What explains the population of daytime, optically-thin clouds below one km in the marine trade wind region?

Paquita Zuidema

Paquita Zuidema

University of Miami

Wednesday, 23 August 2023
11:00 am Mountain Time
webinar only

Abstract

The cloud fraction of shallow non-precipitating cumulus residing at the lifting condensation level (LCL) increases in the afternoon, most evident in airborne lidar observations from EUREC4A. This cannot be easily explained by afternoon increases in the ocean sea surface temperature. Observations from the German aircraft HALO platform and from the R/V Ronald H. Brown are used to search for an explanation. Three hypotheses are investigated: 1) afternoon increases of the ocean sea surface temperature help support buoyancy fluxes that lift air parcels to saturation, as seen in tropical regions under low wind speeds; 2) shortwave absorption of the sub-cloud layer helps deepen the sub-cloud layer, so that its mixed-layer height can reach the LCL; 3) clouds form where the sub-cloud layer is already moist, and shortwave absorption further stratifies the lower one km during the afternoon, so that the clouds only remain while forced from above. Analysis to date suggests #3 is the closest to the correct explanation. If so, then the next question is to identify why the daytime cloud layer is more or less moist in some places, and how this relates to moisture redistribution from shallow circulations, or, moisture transport occurring at larger scales. We do not yet have all the answers to the questions we are raising, so expect the presentation to foster more discussion as opposed to a summary of firm findings.

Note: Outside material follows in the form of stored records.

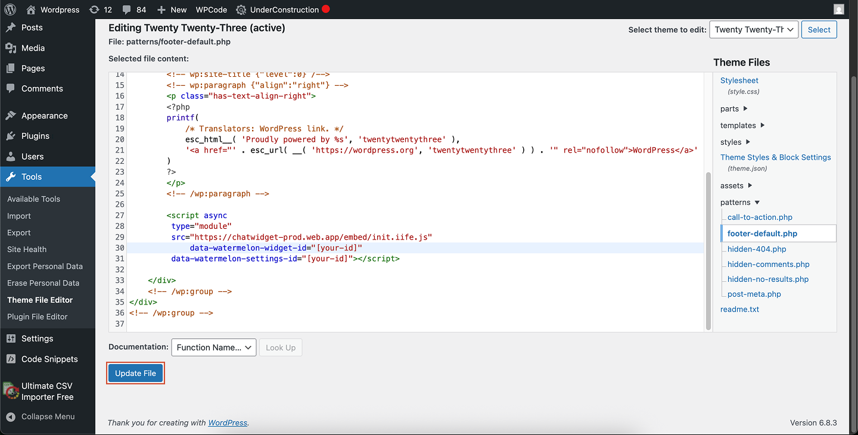
Task: Click the user avatar top right
Action: (838, 8)
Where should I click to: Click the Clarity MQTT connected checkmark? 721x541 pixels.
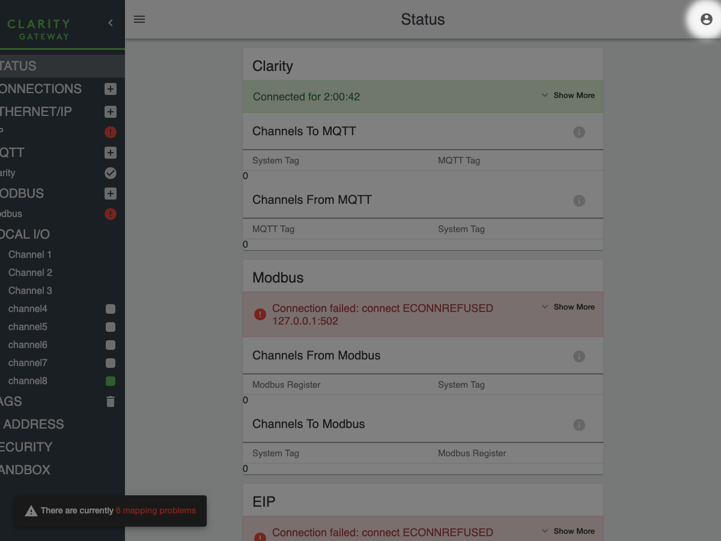111,173
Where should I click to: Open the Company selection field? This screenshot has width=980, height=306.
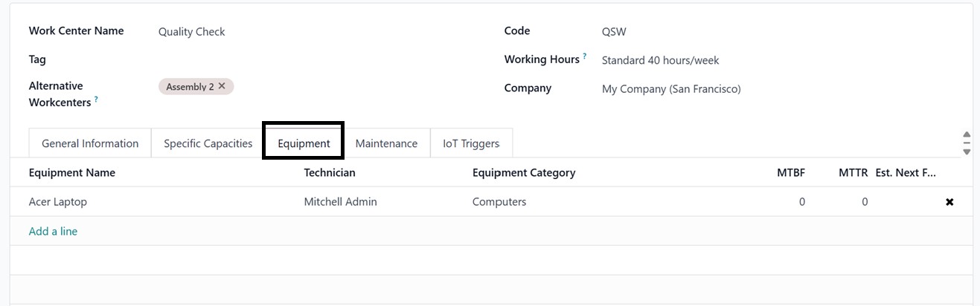click(x=670, y=89)
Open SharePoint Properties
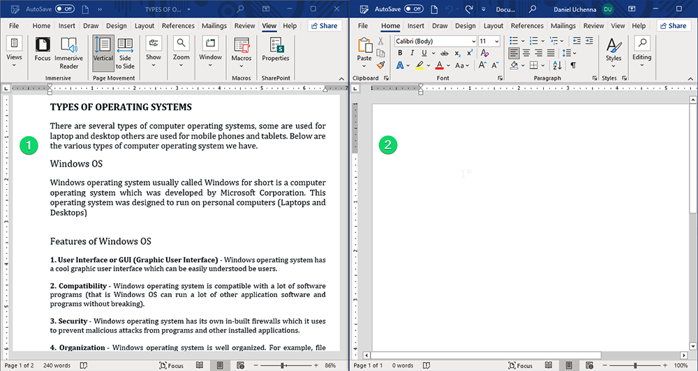This screenshot has height=371, width=698. [x=276, y=50]
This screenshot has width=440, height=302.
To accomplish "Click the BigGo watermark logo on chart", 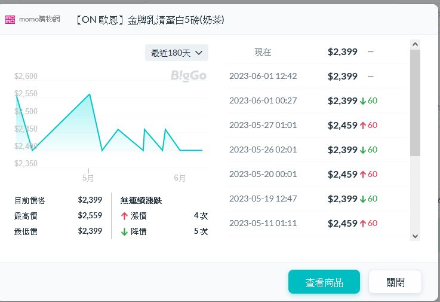I will click(x=189, y=75).
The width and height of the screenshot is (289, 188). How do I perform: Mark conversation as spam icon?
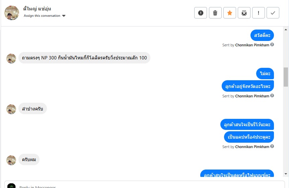click(201, 13)
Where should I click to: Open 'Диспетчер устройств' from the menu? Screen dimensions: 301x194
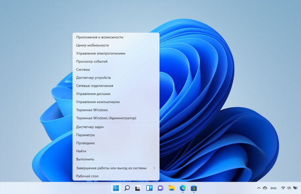click(x=94, y=78)
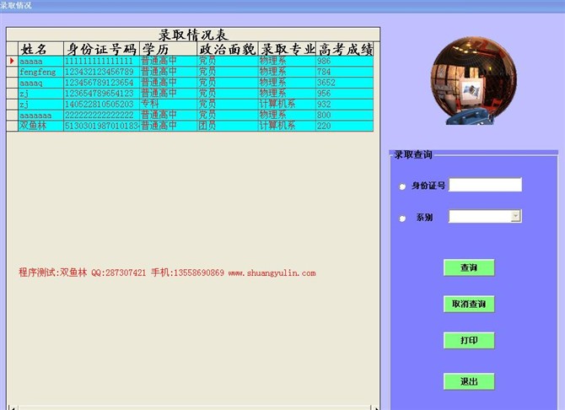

Dr. Paquita Zuidema is a Professor in the Department of Atmospheric Sciences at the University of Miami's Rosenstiel School of Marine and Atmospheric Science. She received her BS from the University of Illinois in Champaign-Urbana, and her PhD from the University of Colorado in Boulder. Dr. Zuidema then joined NOAA as a National Research Council postdoctoral fellow, and later as a CIRES scientist in the then Environmental Technology Laboratory, now the Physical Sciences Laboratory. Dr. Zuidema's research focuses on the relationship of warm, shallow clouds to the large-scale environment, with an emphasis on the connection to radiation. She is now the chair of the Atmospheric Sciences Department at the University of Miami.